TwentyViginti · 18/06/2020 15:10

I’ve always had a way with men and I just always knew how to please them before

So your life revolved around pleasing men, and now you've found out your BF watches porn, you throw yourself into sending pics of yourself to get his attention, even though you live together and he sees your body frequently IRL? You seem to have very low self esteem and think your value only lies in your body pleasing men.

hellsbellsmelons · 18/06/2020 15:25

Never ever ever send 'pics' over the WWW!
To anyone!
I also think it sounds like you need to 'please men' all the time.
Please look into this and try to understand why.

category12 · 18/06/2020 15:31

Does he have a Madonnna/Whore complex? So he likes you to be a "nice girl" but wanks off to porn?

I'd find it pretty disturbing if someone presented themselves as one thing but underneath is a hypocrite.

Curious78 · 18/06/2020 15:36

Sorry if this too private a question but are you vocal in bed at all OP? Sometimes it's not necessarily looking at a naked body or what they are gettting up to but the noises they are making that can make porn appealing.
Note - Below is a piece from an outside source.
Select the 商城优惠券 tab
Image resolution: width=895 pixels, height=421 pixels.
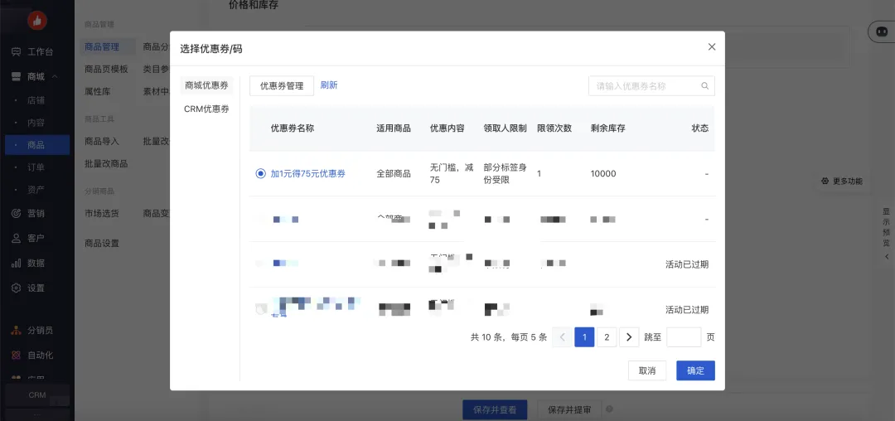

18san18 · 18/06/2020 15:45

What I meant by that is that he is totally different to any other man I’ve been with. So I’ve struggled to find ways to please him.

OP posts:
TwentyViginti · 18/06/2020 15:49

Please ask yourself why you feel you need to please men all the time.

18san18 · 18/06/2020 15:51

I never said this. I said that I didn’t know how to please him before so I have struggled to find ways to please him. If it makes me happy to please him why is it a problem?

OP posts:
Curious78 · 18/06/2020 15:55

What's wrong with wanting to please a man 🤷🏼‍♀️

TwentyViginti · 18/06/2020 15:55

You said you've always known how to please men before this one.
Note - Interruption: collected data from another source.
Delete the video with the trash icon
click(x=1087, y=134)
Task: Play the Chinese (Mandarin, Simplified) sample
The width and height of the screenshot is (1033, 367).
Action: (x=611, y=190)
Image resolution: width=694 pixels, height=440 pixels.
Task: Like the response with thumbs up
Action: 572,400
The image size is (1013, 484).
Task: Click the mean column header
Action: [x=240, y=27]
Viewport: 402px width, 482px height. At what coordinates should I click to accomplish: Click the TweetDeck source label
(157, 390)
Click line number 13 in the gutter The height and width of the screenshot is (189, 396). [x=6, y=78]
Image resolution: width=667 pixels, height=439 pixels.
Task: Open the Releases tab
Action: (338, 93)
As a pp said, stop sending compromising pics. These are often shared amongst mates and sent God knows where.

18san18 · 18/06/2020 15:57

Can I just correct “I always had a way with men” to “I always found it easy to find out what other men liked” I’m in no way fixated on how to please him. I just often worry that I’m not ideal for him and feel like he could be settling for me. Whether that’s down to low self esteem as I was abused by my ex partner or whether it’s a gut feeling.

OP posts:
18san18 · 18/06/2020 15:58

Yes I’ve had previous partners? And all of those I’ve found easy to please.. but my current partner is a bit more reserved. What is the issue?

OP posts:
18san18 · 18/06/2020 15:59

@Curious78 thankyou, I think people are purposely looking for reasons to pick my post apart

OP posts:
Curious78 · 18/06/2020 16:03

@18san18 shocker!

18san18 · 18/06/2020 16:05

@Curious78 this is my first time ever using mumsnet. Is this a common thing?

OP posts:
Curious78 · 18/06/2020 16:23

@18san18 I just want to say that there are lots and lots of lovely people and comments on this site so please don't be afraid to post a thing. There will always be those who over-analyse, nit pick or are not very tactful in their replies but there will also be plenty of others who are supportive, helpful and caring. So don't worry Flowers

Tiny2018 · 18/06/2020 16:31

I don't agree that she's seeking validation in men, it sounds to me like exes have always been pleased by her in the past but this particular guy for whatever reason is making her feel not so good about herself.
I think it's this particular man that is damaging your self esteem OP, not that you're with him due to lack of self esteem, if that makes sense?

18san18 · 18/06/2020 16:38

@Tiny2018 exactly, He’s done wonders for my self esteem although he doesn’t give me much feedback on what he likes and what pleases him/ whether im making him happy. I also think that because of my existing self esteem issues that I block out any compliments and try to pick them apart and can’t accept them. This might be why I feel like I’m not doing good enough.

OP posts:
ErickBroch · 18/06/2020 17:22

You said he's vanilla and then are surprised when he doesn't want to sext? I mean, that adds up. He obviously doesn't like it. It's nothing about him not wanting you.

Regarding porn: it's obviously a severe issue for you if you have nightmares and constant anxiety. I would end it.